Investigation of machining property and sustainability performance of cryogenic turning of GH605 superalloy

Cobalt-based superalloys are widely used in hot-end components of gas turbines due to their excellent elevated temperature mechanical properties. At present, cobalt-based superalloys are usually machined under cutting fluid, which will seriously pollute the environment and harm human health. Cryogenic cutting technology uses liquid nitrogen, supercritical carbon dioxide, etc. as the cooling medium, which has the advantages of environmental protection and energy conservation. In this paper, the cryogenic mechanical properties of cobalt-based superalloy GH605 were investigated, and then the cutting experiments were conducted under three different cooling and lubrication methods (flood condition, cryogenic minimum quantity lubrication, and liquid nitrogen) to investigate the cryogenic machinability and machining sustainability of GH605. The results show that cryogenic temperature can reduce the plasticity of GH605 but has little effect on the compressive yield strength and compressive strength.

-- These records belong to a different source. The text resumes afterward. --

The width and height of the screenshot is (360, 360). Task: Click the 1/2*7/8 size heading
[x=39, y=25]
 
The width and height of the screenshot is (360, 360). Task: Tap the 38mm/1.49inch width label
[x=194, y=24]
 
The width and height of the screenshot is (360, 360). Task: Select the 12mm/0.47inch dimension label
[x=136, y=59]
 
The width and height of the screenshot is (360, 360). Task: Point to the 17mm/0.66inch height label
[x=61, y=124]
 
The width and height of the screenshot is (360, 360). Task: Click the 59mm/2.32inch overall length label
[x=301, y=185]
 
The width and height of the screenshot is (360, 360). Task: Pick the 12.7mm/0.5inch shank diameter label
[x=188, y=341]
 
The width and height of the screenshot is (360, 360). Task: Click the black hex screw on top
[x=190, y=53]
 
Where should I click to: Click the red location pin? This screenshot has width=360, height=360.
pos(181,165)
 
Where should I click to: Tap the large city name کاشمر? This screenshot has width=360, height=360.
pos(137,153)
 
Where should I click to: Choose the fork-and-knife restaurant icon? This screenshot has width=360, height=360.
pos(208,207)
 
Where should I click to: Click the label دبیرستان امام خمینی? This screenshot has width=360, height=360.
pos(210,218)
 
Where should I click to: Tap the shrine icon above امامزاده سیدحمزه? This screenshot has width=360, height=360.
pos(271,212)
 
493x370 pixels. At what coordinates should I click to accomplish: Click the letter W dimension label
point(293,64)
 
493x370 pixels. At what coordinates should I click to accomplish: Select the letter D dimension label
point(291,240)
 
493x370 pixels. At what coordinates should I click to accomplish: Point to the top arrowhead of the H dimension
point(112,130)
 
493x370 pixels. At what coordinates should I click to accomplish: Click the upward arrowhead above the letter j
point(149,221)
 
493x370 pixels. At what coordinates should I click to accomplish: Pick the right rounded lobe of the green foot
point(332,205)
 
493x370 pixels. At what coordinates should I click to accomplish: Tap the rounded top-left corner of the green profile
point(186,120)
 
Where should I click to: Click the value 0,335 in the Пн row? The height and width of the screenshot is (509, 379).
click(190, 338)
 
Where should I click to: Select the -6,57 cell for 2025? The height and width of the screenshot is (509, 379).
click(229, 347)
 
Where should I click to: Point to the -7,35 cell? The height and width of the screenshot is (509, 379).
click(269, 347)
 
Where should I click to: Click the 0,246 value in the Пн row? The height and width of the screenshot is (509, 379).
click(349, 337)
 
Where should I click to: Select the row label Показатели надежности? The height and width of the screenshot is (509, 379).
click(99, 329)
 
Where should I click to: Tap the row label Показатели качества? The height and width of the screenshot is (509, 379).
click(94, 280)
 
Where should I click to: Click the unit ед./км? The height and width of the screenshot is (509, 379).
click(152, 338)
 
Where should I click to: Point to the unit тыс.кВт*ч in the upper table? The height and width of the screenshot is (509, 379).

Compared with the cutting fluid, the cutting force of liquid nitrogen is reduced by up to 72.2%, the cutting-specific energy is reduced by about 83.9%, and the concentration of particulate matter such as PM2.5 generated during the processing can be decreased by more than 60%. The surface finish and consistency of cryogenic minimum quantity lubrication are better; the surface roughness is reduced by 0.4 similar to 20.4% at different cutting speeds. When the feed speed is greater than 0.10 mm/r, the work hardening degree decreases by 0.8 similar to 19.7%. Under the two cooling strategies, the chip surface is smooth and flat, chip breaking property is improved, but the machining noise is more than 100 dB.